Muchos argumentos se esgrimen hoy a favor y en contra de la constitución del 80 (nunca dejo de serla, aunque la hayan parchado y re –firmado en democracia), todos ellos son argumentos que derrochan racionalidad, sesudos análisis técnicos, artificios de leguleyos y temores de grupos interesados.
Por mi lado, solo he asumido que junto a mi lápiz azul iremos a refrendar una posición personal, una postura que creo es esencialmente ética, porque tiene que ver con mi visión particular de sociedad. Savater por ahí decía que este no es más que el intento racional de averiguar cómo vivir mejor.
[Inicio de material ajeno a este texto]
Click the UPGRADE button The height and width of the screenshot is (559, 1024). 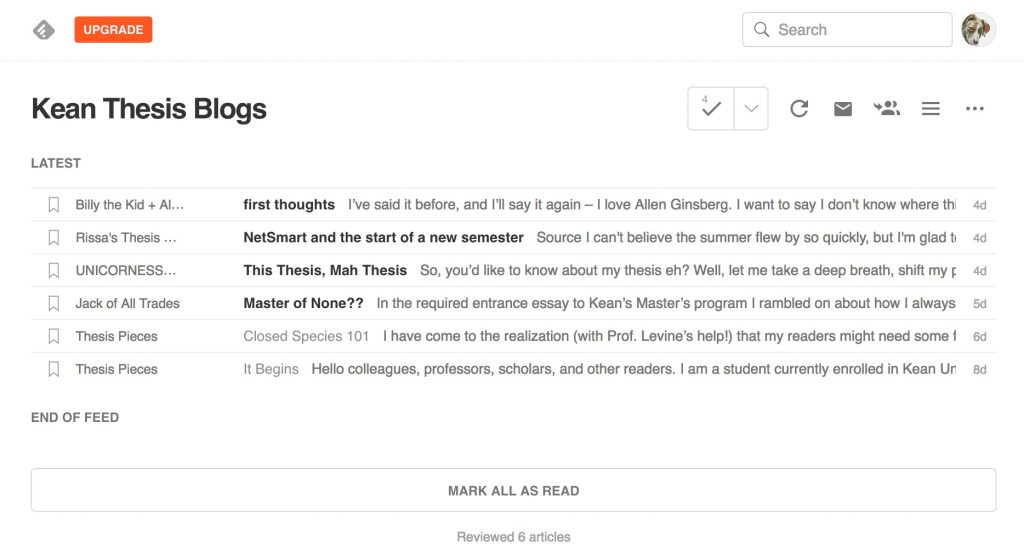click(113, 30)
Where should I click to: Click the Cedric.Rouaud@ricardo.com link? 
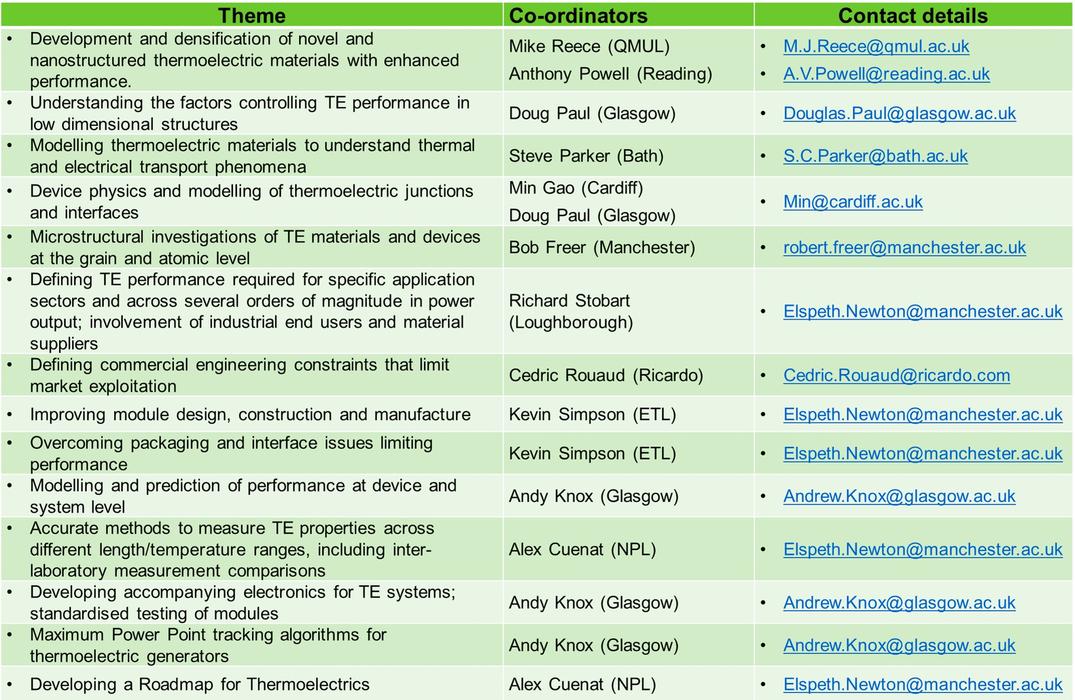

En aquel plebiscito del 80 en el marco de un estado de emergencia, sin garantías democráticas, ausencia de un sistema electoral, sin libertad, sin partidos políticos, ni contrapeso comunicacional el resultado era evidente. Pero un 30 % de los votantes no le tuvo temor a la libertad e hizo esfuerzos por comprender lo que significaba aprobar un plebiscito que no era válido como enfáticamente señalo el ex presidente Eduardo Frei en el Teatro Caupolicán.
Recuerdo como en las noches a escondidas, pequeños grupos de estudiantes de diversas carreras en nuestra universidad nos reuníamos para escuchar a otros estudiantes de la Escuela de derecho que con paciencia infinita nos explicaban los fundamentos y alcances de dicho texto en nuestras vidas futuras y en la sociedad chilena. Como no recordar que muchos de ellos iban luego a replicar dichos análisis en las comunidades de las parroquias de barrios, en organizaciones sociales de base y, por cierto, discutir esto en el seno de nuestras familias que preferían muchas veces hacer oídos sordos para verse involucrados en cuestiones sediciosas.
Por ello, si me apuran con argumentos que hoy exhiben los “expertos”, podría quizá balbucear algunos que suenen convincente para el auditorio. Pero 40 años después solo sé que tengo una cita con mi propia historia, con mis amigos de antaño y con mis convicciones democráticas, las que siempre se han fundado en el principio de que la paz es el camino, como alguna vez lo dijera M. Gandhi.